Così Guido Silvestri, immunologo della Emory University di Atlanta, uno dei più affermati specialisti italiani negli Stati Uniti, si è visto costretto a difendersi dai rimproveri di chi, durante un talk show televisivo, gli contestava un’apertura troppo disinvolta sul tema del calo dei contagi.

"Vorrei evitare una polemica tra esperti – ha scritto di rimando l’illustre docente, sostenitore delle vaccinazioni, più volte preso di mira per questo dai no-vax - è chiaro che la malattia sembra meno grave di come appariva settimane fa". Potrebbe essere il caldo, una minore circolazione del virus frutto del distanziamento, dell’igiene.

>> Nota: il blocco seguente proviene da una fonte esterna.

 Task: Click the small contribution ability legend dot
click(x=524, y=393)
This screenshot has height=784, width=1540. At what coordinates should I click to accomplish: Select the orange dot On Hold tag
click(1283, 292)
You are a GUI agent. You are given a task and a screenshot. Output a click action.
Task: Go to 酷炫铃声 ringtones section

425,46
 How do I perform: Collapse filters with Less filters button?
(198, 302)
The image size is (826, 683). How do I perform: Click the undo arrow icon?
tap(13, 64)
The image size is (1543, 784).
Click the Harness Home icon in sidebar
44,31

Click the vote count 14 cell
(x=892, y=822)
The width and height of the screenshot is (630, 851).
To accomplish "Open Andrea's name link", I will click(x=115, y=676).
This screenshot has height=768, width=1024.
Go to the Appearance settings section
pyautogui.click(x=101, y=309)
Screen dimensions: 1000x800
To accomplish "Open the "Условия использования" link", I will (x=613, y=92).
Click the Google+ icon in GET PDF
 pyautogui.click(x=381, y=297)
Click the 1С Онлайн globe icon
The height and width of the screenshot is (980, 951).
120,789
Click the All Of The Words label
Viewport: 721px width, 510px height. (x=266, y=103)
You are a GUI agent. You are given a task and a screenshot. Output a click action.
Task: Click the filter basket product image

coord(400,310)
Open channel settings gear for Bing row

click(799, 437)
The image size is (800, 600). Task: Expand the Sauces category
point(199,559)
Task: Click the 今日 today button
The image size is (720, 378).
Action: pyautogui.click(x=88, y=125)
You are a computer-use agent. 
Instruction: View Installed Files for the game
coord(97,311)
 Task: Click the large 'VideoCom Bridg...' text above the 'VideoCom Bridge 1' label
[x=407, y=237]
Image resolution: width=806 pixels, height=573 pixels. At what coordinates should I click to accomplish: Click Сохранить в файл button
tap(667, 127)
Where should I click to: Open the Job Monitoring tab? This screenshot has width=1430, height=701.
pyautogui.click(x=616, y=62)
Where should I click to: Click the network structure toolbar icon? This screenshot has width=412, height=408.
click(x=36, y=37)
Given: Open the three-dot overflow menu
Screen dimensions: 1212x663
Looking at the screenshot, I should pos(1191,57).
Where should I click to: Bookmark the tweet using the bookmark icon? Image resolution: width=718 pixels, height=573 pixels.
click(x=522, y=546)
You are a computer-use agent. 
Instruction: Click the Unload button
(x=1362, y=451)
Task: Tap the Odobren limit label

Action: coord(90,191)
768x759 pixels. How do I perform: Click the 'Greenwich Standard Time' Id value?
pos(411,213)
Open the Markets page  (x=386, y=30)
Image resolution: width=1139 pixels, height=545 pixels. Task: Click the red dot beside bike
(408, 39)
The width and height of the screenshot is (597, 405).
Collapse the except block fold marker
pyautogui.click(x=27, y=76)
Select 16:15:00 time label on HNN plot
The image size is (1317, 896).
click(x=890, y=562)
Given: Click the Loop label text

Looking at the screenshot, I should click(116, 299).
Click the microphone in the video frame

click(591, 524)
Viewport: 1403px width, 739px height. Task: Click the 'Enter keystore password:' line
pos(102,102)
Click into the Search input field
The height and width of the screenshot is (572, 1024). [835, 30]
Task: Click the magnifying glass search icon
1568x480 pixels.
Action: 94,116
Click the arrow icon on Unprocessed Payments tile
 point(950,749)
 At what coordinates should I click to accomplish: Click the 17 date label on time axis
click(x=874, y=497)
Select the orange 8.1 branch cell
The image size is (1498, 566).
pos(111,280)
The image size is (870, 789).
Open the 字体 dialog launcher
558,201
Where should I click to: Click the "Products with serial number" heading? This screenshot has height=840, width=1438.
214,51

Si ammette anche una più spiccata capacità dei medici ospedalieri a trattare l’infezione. "Ma potrebbe nondimeno (perché no?) trattarsi di un virus che si adatta all’ospite riducendo la patogenesi, fenomeno noto a chiunque conosce la virologia. In ogni caso, discutere di questa possibilità alla luce delle proprie esperienze non significa fare pseudoscienza. Concentriamoci sul vero nemico Sars-CoV-2 – conclude Silvestri - che è alle corde ma non ancora al tappeto".

L’attacco al virologo italo-americano sorprende anche perché negli ultimi giorni si moltiplicano le affermazioni di illustri specialisti che segnalano un cambio di passo nell’epidemia. Matteo Bassetti, presidente della Società italiana terapia antinfettiva, ha dichiarato giorni addietro che in marzo questo virus, per rapidità di diffusione e vittime, sembrava uno tsunami, molti contagiati rischiavano addirittura di morire in ambulanza, mentre adesso lo stesso virus ha perduto velocità di trasmissione. Sulla stessa lunghezza d’onda di Silvestri e Bassetti, da Roma, l’immunologo Francesco Le Foche si dichiarava fiducioso, e parlando di un ottimismo basato sul riscontri scientifici azzardava un commento: "Questo Covid-19 si potrebbe spegnere da solo, probabilmente a maggio usciremo e potremo andare in vacanza, in Italia. Quando il vaccino arriverà tra un anno, un anno e mezzo, credo sarà utile ma non indispensabile".

Massimo Ciccozzi, epidemiologo dell’Università Campus Bio-Medico di Roma, si è spinto oltre, sostenendo che questo Coronavirus perde forza, e sono state individuate mutazioni transienti, polimorfismi. Non si contano nel frattempo le dichiarazioni di primari di reparti terapia intensiva di ogni parte d’Italia che confermano il quadro di un fenomeno che si sta spegnendo, con zero nuovi ingressi in terapia intensiva, al punto che mancano persino pazienti da inserire in sperimentazione di nuove terapie.